Dataset records:
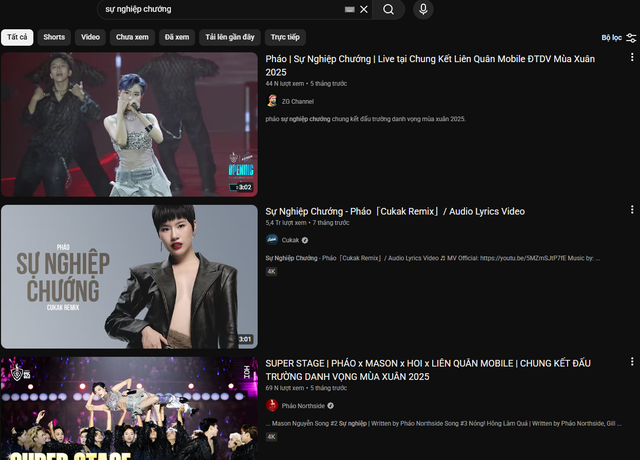This screenshot has width=640, height=460.
Task: Click the ZG Channel avatar icon
Action: pos(272,101)
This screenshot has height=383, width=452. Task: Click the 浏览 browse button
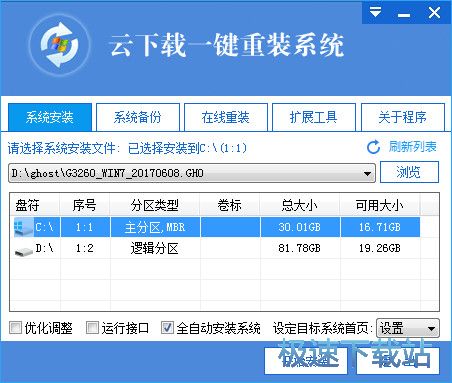409,172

Exercise directions: Copy out every line of the records above word for word, leaving out the pictures.

Solution to the exercise:
This screenshot has width=640, height=460.
Task: Click the ZG Channel avatar icon
Action: pos(272,101)
This screenshot has height=383, width=452. Task: Click the 浏览 browse button
409,172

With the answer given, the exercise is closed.